= Written exercise =
Copy every line of the records below word for word, leaving out the pictures.

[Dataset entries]
::::

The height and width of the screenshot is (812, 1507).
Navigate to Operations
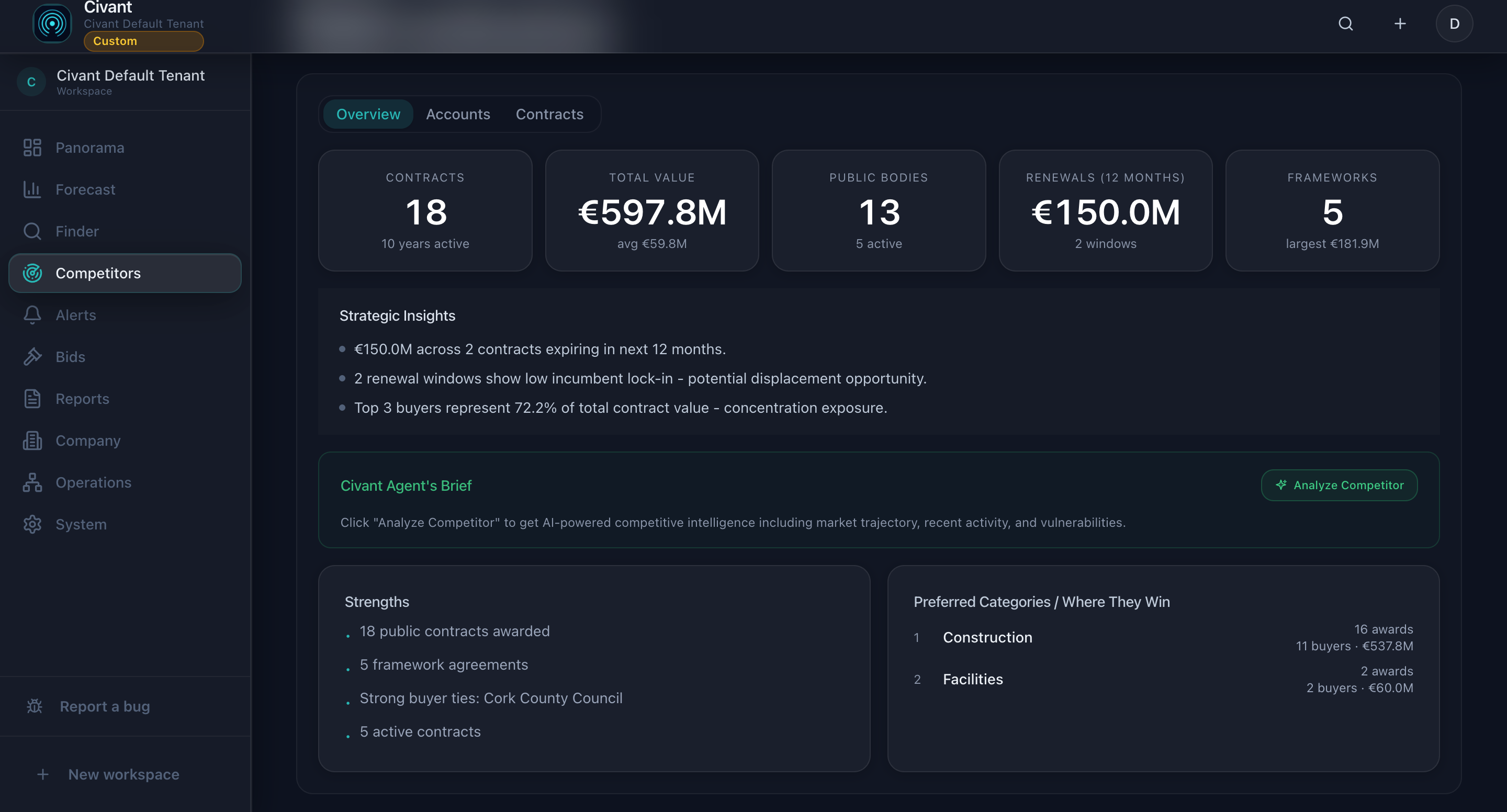(94, 482)
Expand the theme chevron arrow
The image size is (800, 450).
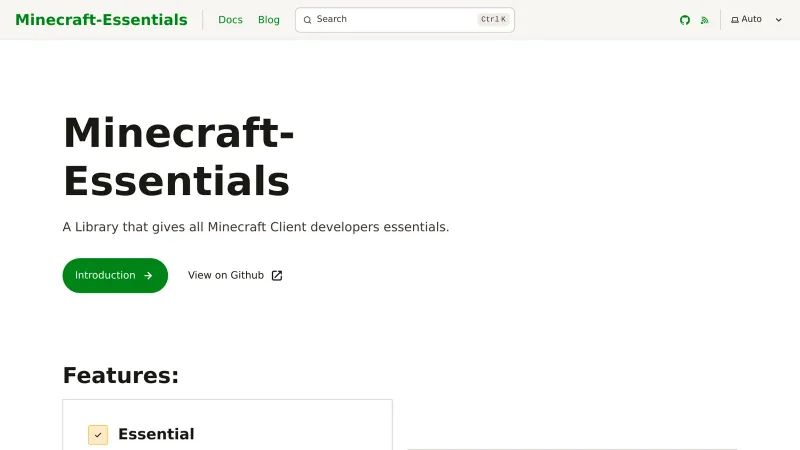click(x=779, y=20)
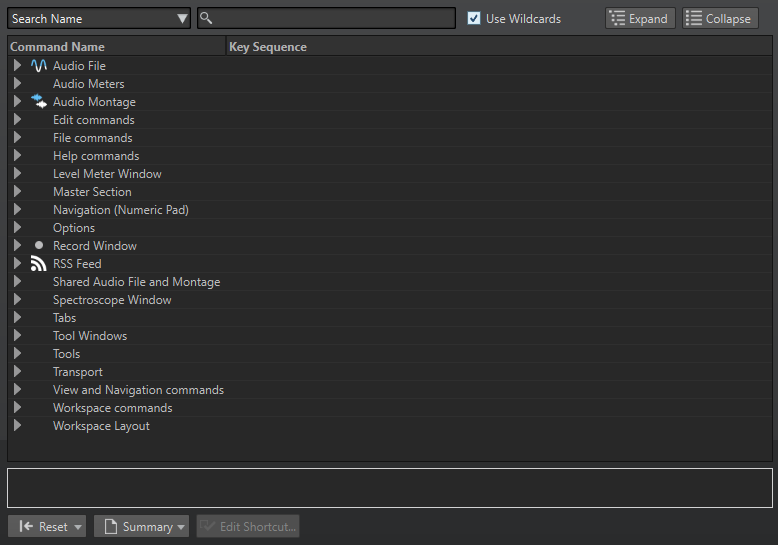Select Navigation (Numeric Pad) entry
Screen dimensions: 778x545
(120, 210)
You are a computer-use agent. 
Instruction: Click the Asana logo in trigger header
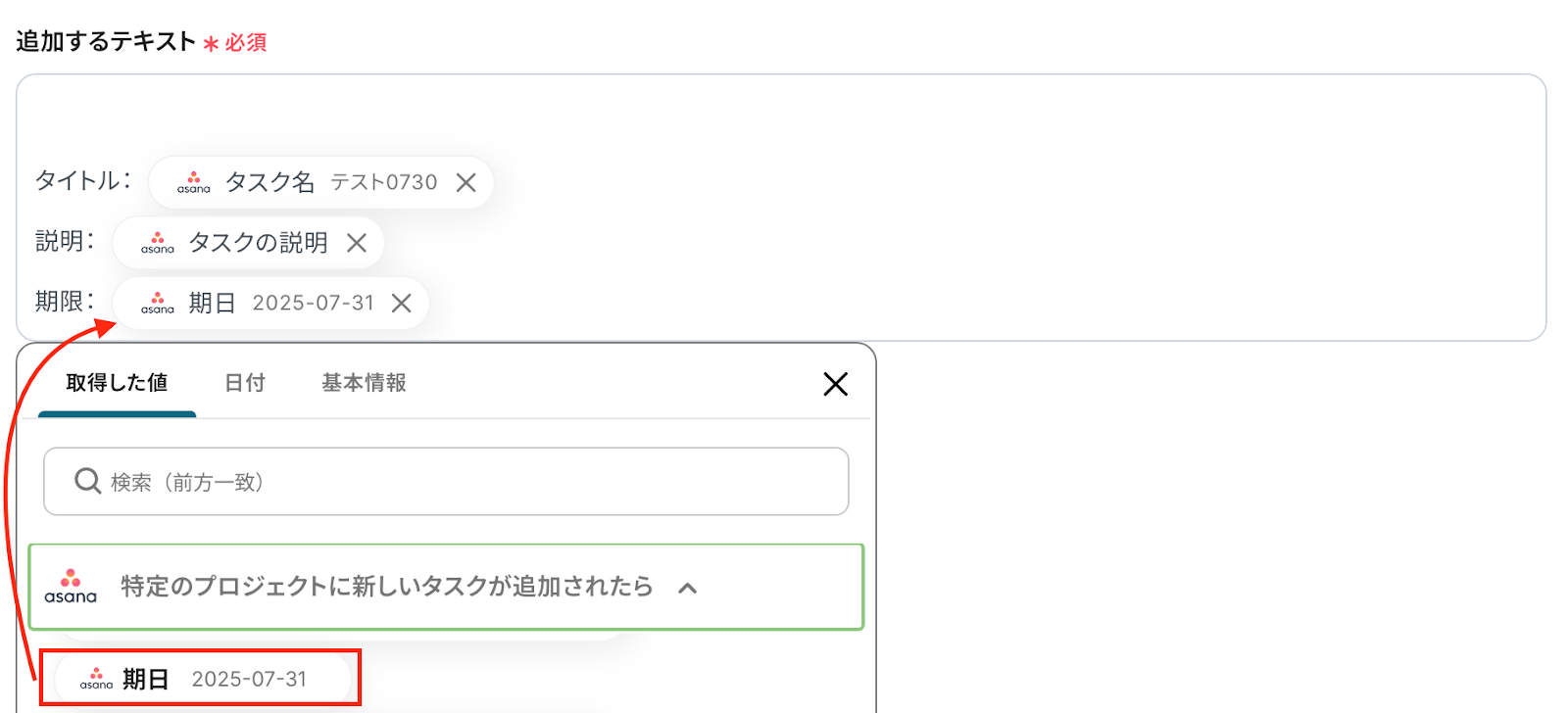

::::

= Reply to the task =
The height and width of the screenshot is (812, 1507).
Navigate to Operations
(94, 482)
Expand the theme chevron arrow
The image size is (800, 450).
click(x=779, y=20)
Select Navigation (Numeric Pad) entry
Screen dimensions: 778x545
(120, 210)
You are a computer-use agent. 
Instruction: Click the Asana logo in trigger header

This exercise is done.